Supplied entries »
------

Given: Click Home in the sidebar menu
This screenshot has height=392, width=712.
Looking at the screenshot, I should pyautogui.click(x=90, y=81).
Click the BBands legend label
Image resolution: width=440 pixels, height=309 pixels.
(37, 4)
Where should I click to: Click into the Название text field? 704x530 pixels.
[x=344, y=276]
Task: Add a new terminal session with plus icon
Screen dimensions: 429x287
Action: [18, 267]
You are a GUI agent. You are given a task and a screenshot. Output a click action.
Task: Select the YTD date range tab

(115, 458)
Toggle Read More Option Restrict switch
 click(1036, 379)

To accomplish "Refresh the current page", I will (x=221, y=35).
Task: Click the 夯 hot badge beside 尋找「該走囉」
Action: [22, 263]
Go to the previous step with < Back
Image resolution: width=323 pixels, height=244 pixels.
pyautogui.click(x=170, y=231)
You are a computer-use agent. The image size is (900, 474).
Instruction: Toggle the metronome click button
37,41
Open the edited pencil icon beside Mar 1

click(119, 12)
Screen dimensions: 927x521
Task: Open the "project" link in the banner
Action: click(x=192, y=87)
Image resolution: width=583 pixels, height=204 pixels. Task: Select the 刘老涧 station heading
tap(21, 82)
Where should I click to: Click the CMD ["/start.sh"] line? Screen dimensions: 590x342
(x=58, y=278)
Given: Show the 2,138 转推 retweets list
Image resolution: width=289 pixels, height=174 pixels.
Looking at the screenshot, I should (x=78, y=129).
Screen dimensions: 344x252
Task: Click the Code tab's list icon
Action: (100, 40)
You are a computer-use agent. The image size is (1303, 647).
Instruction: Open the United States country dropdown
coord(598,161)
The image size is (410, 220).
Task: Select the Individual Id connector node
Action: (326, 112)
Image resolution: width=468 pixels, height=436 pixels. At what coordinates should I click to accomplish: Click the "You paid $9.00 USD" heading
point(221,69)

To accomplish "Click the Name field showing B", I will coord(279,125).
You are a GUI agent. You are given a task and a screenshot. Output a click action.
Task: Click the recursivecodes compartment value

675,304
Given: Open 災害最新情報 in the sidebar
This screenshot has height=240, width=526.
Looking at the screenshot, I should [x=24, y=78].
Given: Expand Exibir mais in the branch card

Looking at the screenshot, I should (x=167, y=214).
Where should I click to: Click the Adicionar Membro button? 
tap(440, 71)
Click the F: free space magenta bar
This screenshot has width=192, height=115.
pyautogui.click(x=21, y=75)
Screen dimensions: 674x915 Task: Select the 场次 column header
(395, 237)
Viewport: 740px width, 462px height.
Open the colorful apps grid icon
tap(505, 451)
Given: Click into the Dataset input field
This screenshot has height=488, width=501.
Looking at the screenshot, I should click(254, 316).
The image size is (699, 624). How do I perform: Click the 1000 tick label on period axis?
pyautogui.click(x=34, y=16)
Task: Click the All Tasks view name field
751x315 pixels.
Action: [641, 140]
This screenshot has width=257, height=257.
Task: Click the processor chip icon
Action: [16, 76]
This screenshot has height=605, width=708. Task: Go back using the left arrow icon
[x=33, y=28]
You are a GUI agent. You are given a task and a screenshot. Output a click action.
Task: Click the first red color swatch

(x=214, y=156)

------

Exercise instructions » An exact reproduction of the data is required. Leave nothing out.

Exercise solution »
Given: Click Home in the sidebar menu
This screenshot has height=392, width=712.
Looking at the screenshot, I should pyautogui.click(x=90, y=81).
Click the BBands legend label
Image resolution: width=440 pixels, height=309 pixels.
(37, 4)
Where should I click to: Click into the Название text field? 704x530 pixels.
[x=344, y=276]
Task: Add a new terminal session with plus icon
Screen dimensions: 429x287
Action: [18, 267]
You are a GUI agent. You are given a task and a screenshot. Output a click action.
Task: Select the YTD date range tab

(115, 458)
Toggle Read More Option Restrict switch
 click(1036, 379)

To accomplish "Refresh the current page", I will (x=221, y=35).
Task: Click the 夯 hot badge beside 尋找「該走囉」
Action: [22, 263]
Go to the previous step with < Back
Image resolution: width=323 pixels, height=244 pixels.
pyautogui.click(x=170, y=231)
You are a computer-use agent. The image size is (900, 474).
Instruction: Toggle the metronome click button
37,41
Open the edited pencil icon beside Mar 1

click(119, 12)
Screen dimensions: 927x521
Task: Open the "project" link in the banner
Action: click(x=192, y=87)
Image resolution: width=583 pixels, height=204 pixels. Task: Select the 刘老涧 station heading
tap(21, 82)
Where should I click to: Click the CMD ["/start.sh"] line? Screen dimensions: 590x342
(x=58, y=278)
Given: Show the 2,138 转推 retweets list
Image resolution: width=289 pixels, height=174 pixels.
Looking at the screenshot, I should (x=78, y=129).
Screen dimensions: 344x252
Task: Click the Code tab's list icon
Action: (100, 40)
You are a computer-use agent. The image size is (1303, 647).
Instruction: Open the United States country dropdown
coord(598,161)
The image size is (410, 220).
Task: Select the Individual Id connector node
Action: (326, 112)
Image resolution: width=468 pixels, height=436 pixels. At what coordinates should I click to accomplish: Click the "You paid $9.00 USD" heading
point(221,69)

To accomplish "Click the Name field showing B", I will coord(279,125).
You are a GUI agent. You are given a task and a screenshot. Output a click action.
Task: Click the recursivecodes compartment value

675,304
Given: Open 災害最新情報 in the sidebar
This screenshot has height=240, width=526.
Looking at the screenshot, I should [x=24, y=78].
Given: Expand Exibir mais in the branch card

Looking at the screenshot, I should (x=167, y=214).
Where should I click to: Click the Adicionar Membro button? 
tap(440, 71)
Click the F: free space magenta bar
This screenshot has width=192, height=115.
pyautogui.click(x=21, y=75)
Screen dimensions: 674x915 Task: Select the 场次 column header
(395, 237)
Viewport: 740px width, 462px height.
Open the colorful apps grid icon
tap(505, 451)
Given: Click into the Dataset input field
This screenshot has height=488, width=501.
Looking at the screenshot, I should click(254, 316).
The image size is (699, 624). How do I perform: Click the 1000 tick label on period axis?
pyautogui.click(x=34, y=16)
Task: Click the All Tasks view name field
751x315 pixels.
Action: [641, 140]
This screenshot has width=257, height=257.
Task: Click the processor chip icon
Action: [16, 76]
This screenshot has height=605, width=708. Task: Go back using the left arrow icon
[x=33, y=28]
You are a GUI agent. You are given a task and a screenshot. Output a click action.
Task: Click the first red color swatch

(x=214, y=156)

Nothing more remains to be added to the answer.